Программа же обучения будущих офицеров переменилась: на выпускном экзамене по русской словесности им было задано сочинить письмо, «будто бы препровожденное к отцу раненым сыном с поля сражения». С. Н. Глинка, будущий «первый ратник Московского ополчения» в 1812 году, издатель патриотического журнала «Сын Отечества», вспоминал, что во время этого экзамена Кутузов безошибочно определил его истинное призвание: «Два первые сочинения Кутузов слушал без особого внимания. Дошла очередь до меня. Я читал с жаром и громко, Кутузов вслушивался в мое чтение. Лицо его постепенно изменялось, и на щеках вспыхнул яркий румянец при следующих словах: „Я ранен, но кровь моя лилась за Отечество, и рана увенчала меня лаврами! Когда же сын ваш приедет к вам, когда вы примете его в свои объятия, тогда радостное биение сердца вашего скажет: 'Твой сын не изменил ожиданиям отца своего!'“ У Кутузова блеснули на глазах слезы, он обнял меня и произнес роковой и бедоносный приговор: "Нет, брат! Ты не будешь служить, ты будешь писателем!"» Эта сцена ярко характеризует и Кутузова, и Сергея Глинку, и время, в которое они жили. Заметим, что среди русских офицеров эпохи 1812 года были и поэты, и писатели (например, брат того же Сергея Глинки — Федор), однако военачальник очень тонко уловил за строками сочинения нечто, что помешает экзаменуемому им юноше нести военную службу. Также безошибочно он «угадал» среди множества кадетов тех, у кого было особое призвание к военному ремеслу. Так, Карлу Федоровичу Толю (в 1812 году — полковник, генерал-квартирмейстер Главного штаба при Кутузове) Михаил Илларионович решительно сказал: «Послушай, брат, чины не уйдут, науки не пропадут. Останься и поучись еще». Толь остался, и Кутузов ознакомил его со своими военными правилами и познаниями»{38}. Заметим, что в 1812 году К. Ф. Толя считали самым образованным офицером в русской армии, в 1815 году французские историки называли его «первым русским тактиком». Среди выпускников Кутузова 1796 года был и Федор Федорович Монахтин, в Отечественной войне 1812 года — начальник артиллерии 6-го пехотного корпуса, смертельно раненный при Бородине. Кстати, С. Н. Глинка позже недоумевал по поводу своих товарищей по корпусу: «Скажу только, что ни Монахтин, ни Толь <…> не занимали ни в одном из корпусных классов первых мест». Думается, в этом и проявились недостатки системы образования графа Ангальта.

__________________________________________________

**Задание**
Продолжите отрывок выше о Кутузове и выпускниках кадетского корпуса, начав сразу после его последнего предложения.

**Исходные данные**
__________________________________________________

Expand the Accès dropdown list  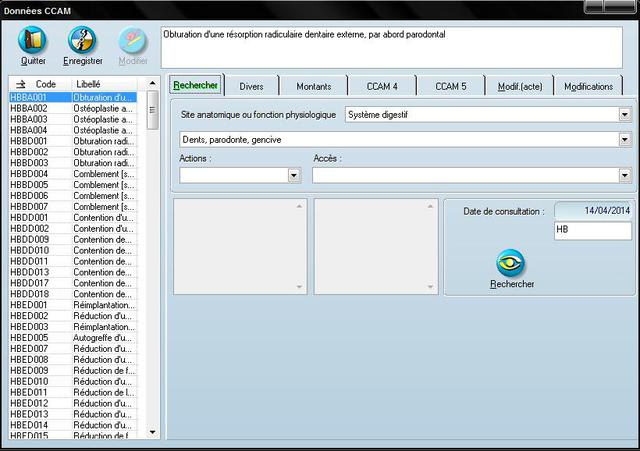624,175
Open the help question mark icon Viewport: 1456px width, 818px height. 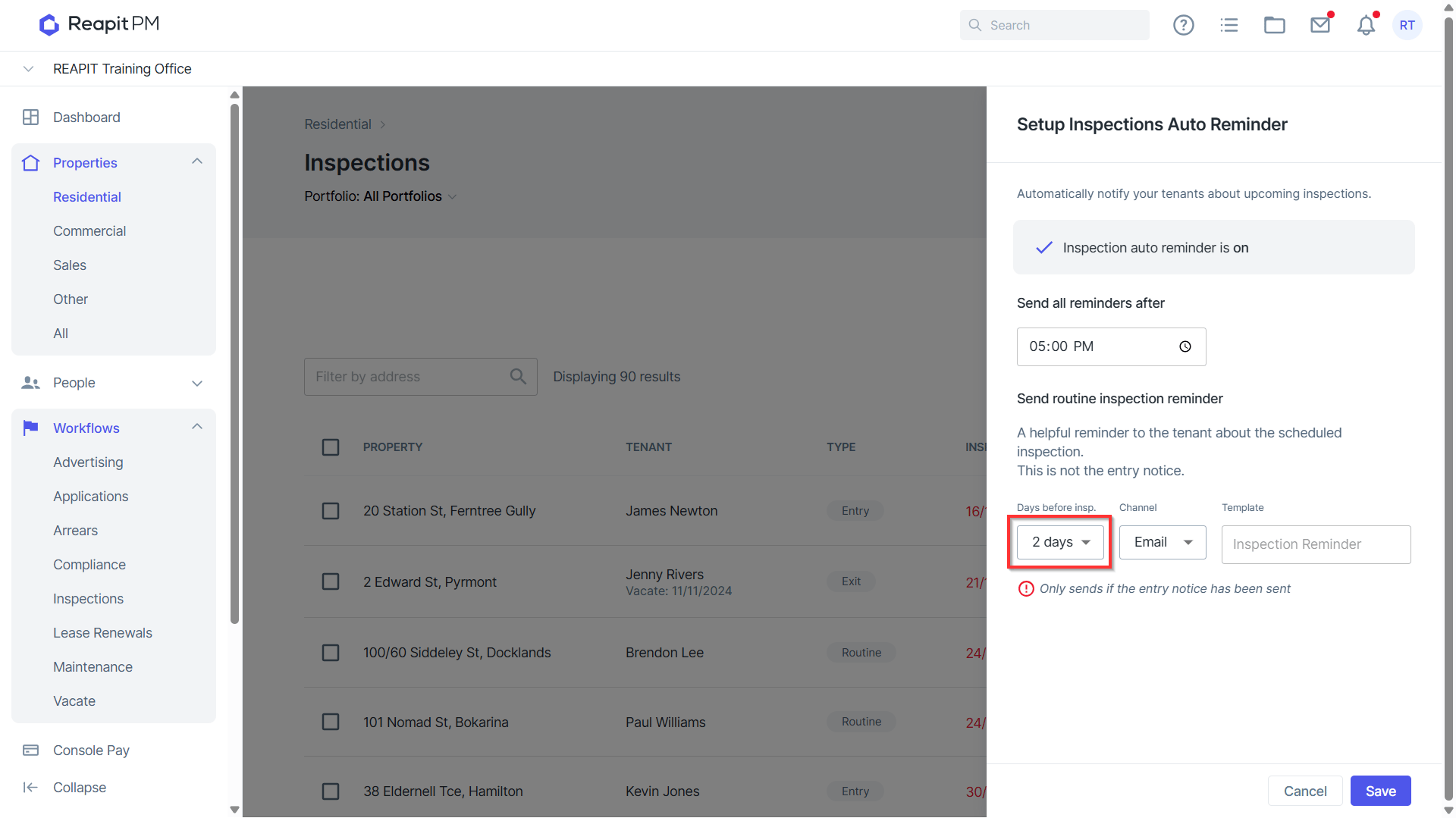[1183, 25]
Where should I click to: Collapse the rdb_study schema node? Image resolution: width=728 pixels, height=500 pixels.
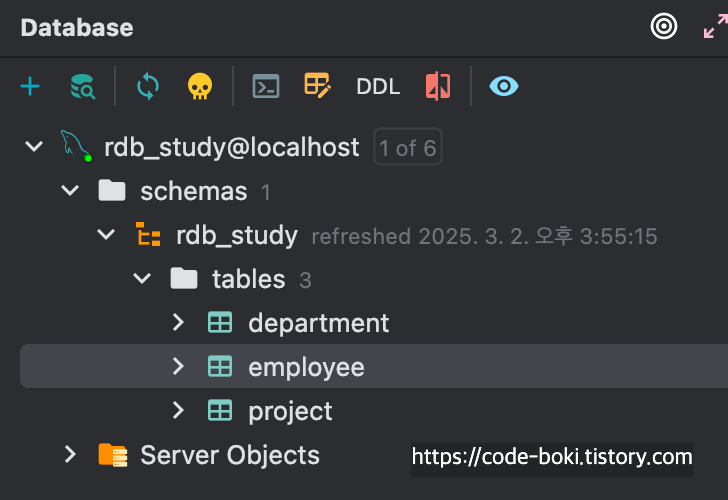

__________________________________________________

**Ответ на задание**
После экзаменов шестеро кадетов были выпущены из корпуса капитанами, остальные — поручиками. Кутузов приказал корпусным офицерам выяснить, кто из кадетов «не в состоянии обмундироваться», но сделать это тайно. «Наши юноши пресамолюбивые, они явно ничего от меня не возьмут», — сказал генерал. Мерки с мундиров кадетов, чьи родственники не могли предоставить средств, были сняты ночью, а через три дня обмундирование уже пошили и вручили им, «будто бы от имени их отцов и родных». В час расставания, как и в час первой встречи, Кутузов снова стоял в кругу кадетов. Он сказал им: «Господа, вы не полюбили меня за то, что я сказал вам, что буду обходиться с вами, как с солдатами. Но знаете ли вы, что такое солдат? Я получил и чины, и ленты, и раны; но лучшею наградою почитаю то, когда обо мне говорят: он настоящий русский солдат»{39}.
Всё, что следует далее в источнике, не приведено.